Climate solution in leaders’ hands

Listen to this article

There is an urgent need for world leaders, regional groupings and financiers to protect the communities worst-affected by climate change.

Without sufficient global leadership and financing, the problems caused by climate change in Malawi cannot be solved.

Some of the houseolds hit hard by Cyclone Idai in March 2019

The vast majority of the population of 19 million i still depend on rain-fed agriculture amid impacts of climate change, which threaten the production of staple food.

Scanty irrigation makes the population more susceptible to unreliable rains and extreme weather.

Climate change also impacts other sectors such as fisheries and forestry, which provide food and income to rural communities.

The need to respond to the severe impacts of climate change is urgent.

It is the rural majority which is worst hit though it is the actions of wealthy nations that are most to blame for the devastating changes they are experiencing.

Cyclone Idai affected 975 000 Malawians in March 2019, causing damages estimated at  £220 million, killing 60, injuring 672 and leaving more than 86 000 homeless.

I was on the ground and saw first-hand the destruction that the cyclone left. Fields were buried in silt, crops nearly ready for harvesting were destroyed, livestock carried away by floodwaters and houses reduced to rubble.

Lucky people escaped to either local evacuation centres or higher grounds, but they needed urgent support. Trócaire assisted them with support from the Start Network and Irish Aid.

Trócaire together with our partners reached over 65 000 people helping them to rebuild their livelihoods and to protect their dignity.

The United Nations said Cyclone Idai was ‘one of the worst weather-related disasters ever to hit the southern hemisphere’. In a matter of hours, it had wiped away many hard-won gains achieved over decades of locally-led initiatives.

However, affected populations worked together to mitigate the impacts of the disaster through community-led actions before, during and after the disaster.

From strengthening riverbanks with sandbags and not farming too close to rivers to planting trees and digging swales, they did their part.

This helped communities prepare and effectively respond to disasters. This minimised the loss and damage.

A Trócaire research on the impacts Cyclone Idai shows that the Trócaire resilience programming contributed towards strengthening household and community resilience and minimise the losses.

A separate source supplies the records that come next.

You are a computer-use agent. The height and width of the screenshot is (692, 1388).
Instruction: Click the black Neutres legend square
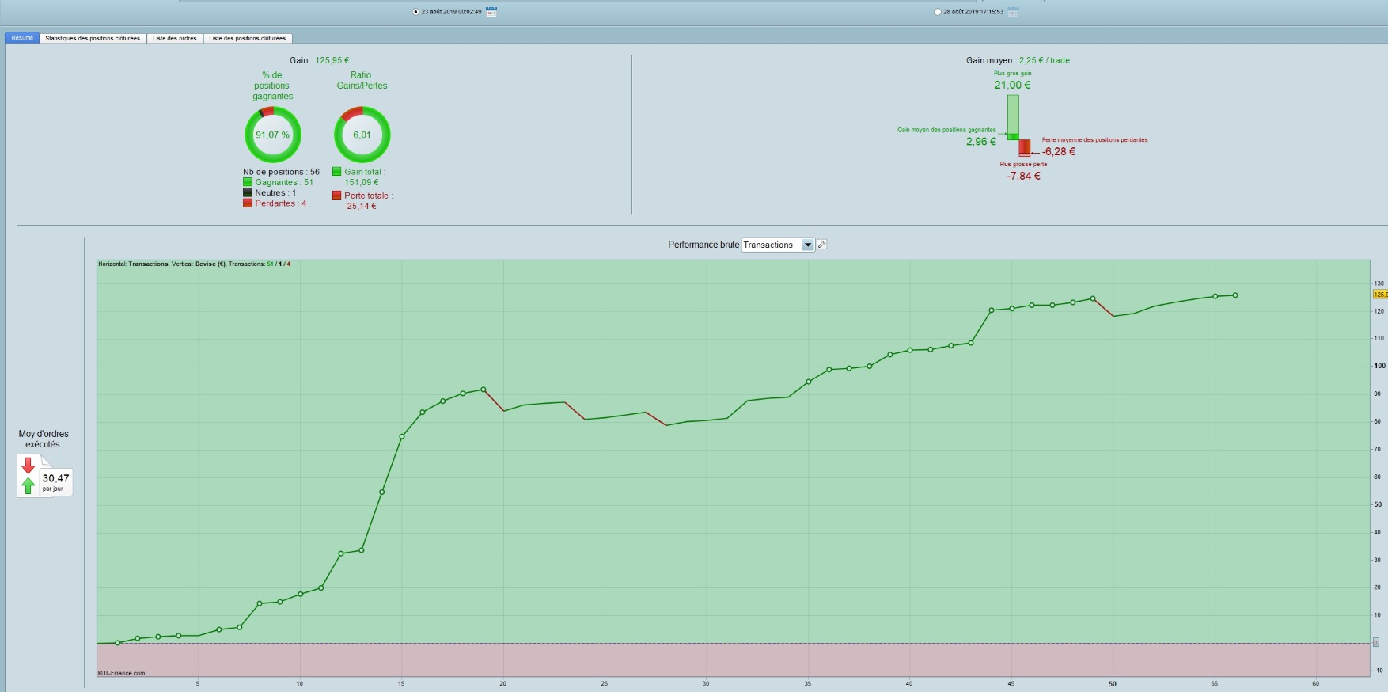[x=248, y=192]
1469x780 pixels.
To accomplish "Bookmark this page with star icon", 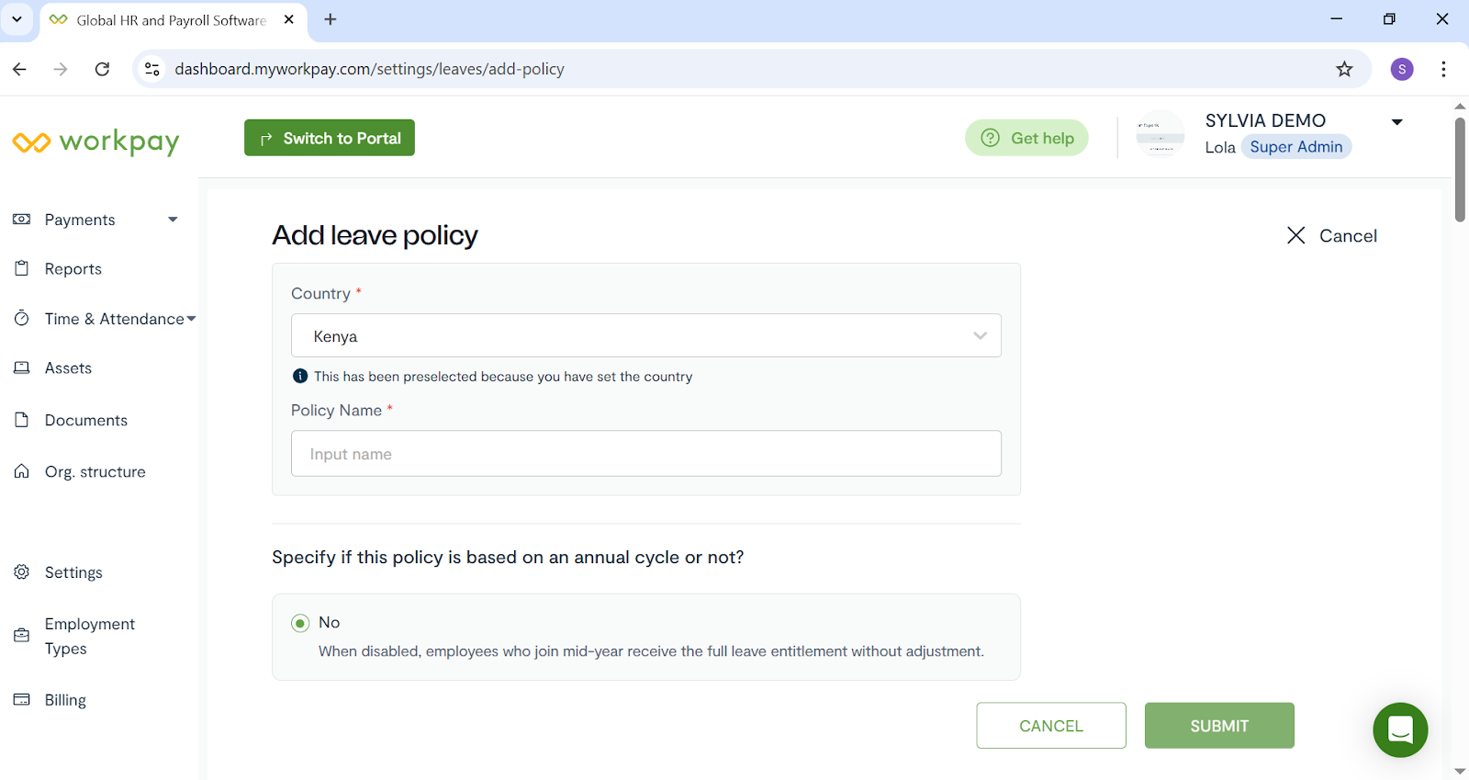I will [1344, 69].
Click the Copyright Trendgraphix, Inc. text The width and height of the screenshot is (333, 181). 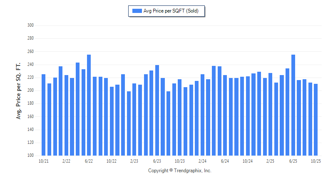pos(180,171)
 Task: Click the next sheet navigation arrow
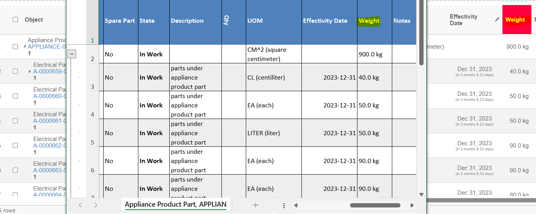[96, 205]
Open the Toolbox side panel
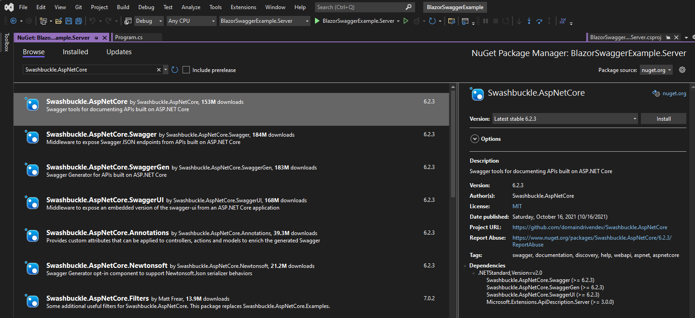 pyautogui.click(x=6, y=42)
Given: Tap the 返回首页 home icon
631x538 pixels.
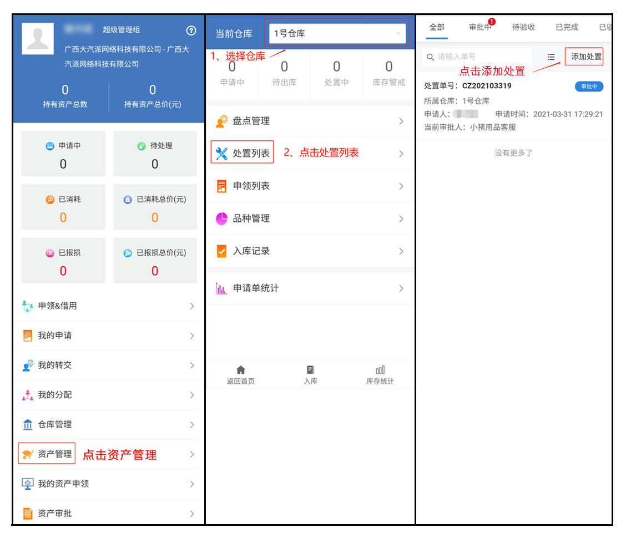Looking at the screenshot, I should [241, 369].
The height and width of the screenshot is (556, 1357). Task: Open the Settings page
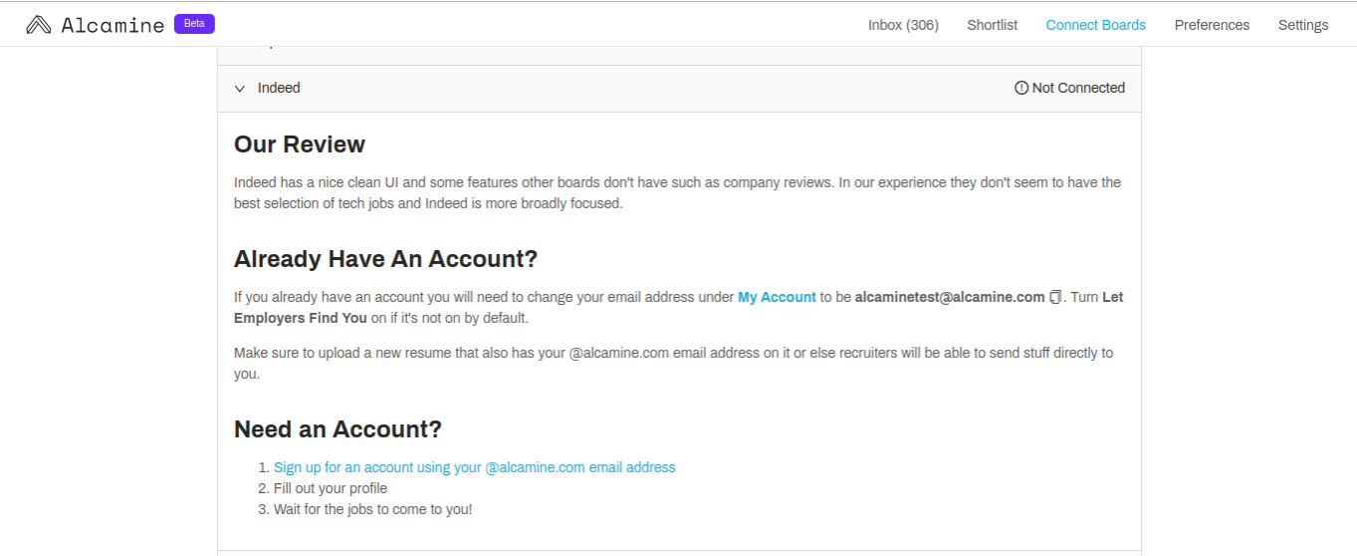pos(1303,25)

This shows that community-led adaption and mitigation efforts are pivotal to addressing the impacts of climate change, but communities cannot tackle this problem alone. They needed strong, coordinated action at national, regional and global levels.

There is an urgent need for the heads of global and regional groupings, states and governments to formulate, implement and adequately resource pro-poor climate change policies and actions.

Without sufficient global leadership and financing, the problems created by climate change cannot be solved—and it will only lead to more injustices as the poorest of the poor who cannot access basic needs.

What is happening in Malawi is just one example of the injustices poor people worldwide face as a result of climate change.

CoP26, the UN climate change talks slated for November in Scotland, is the best platform for world leaders to discuss immediate and determined political action before climate change becomes irreversible.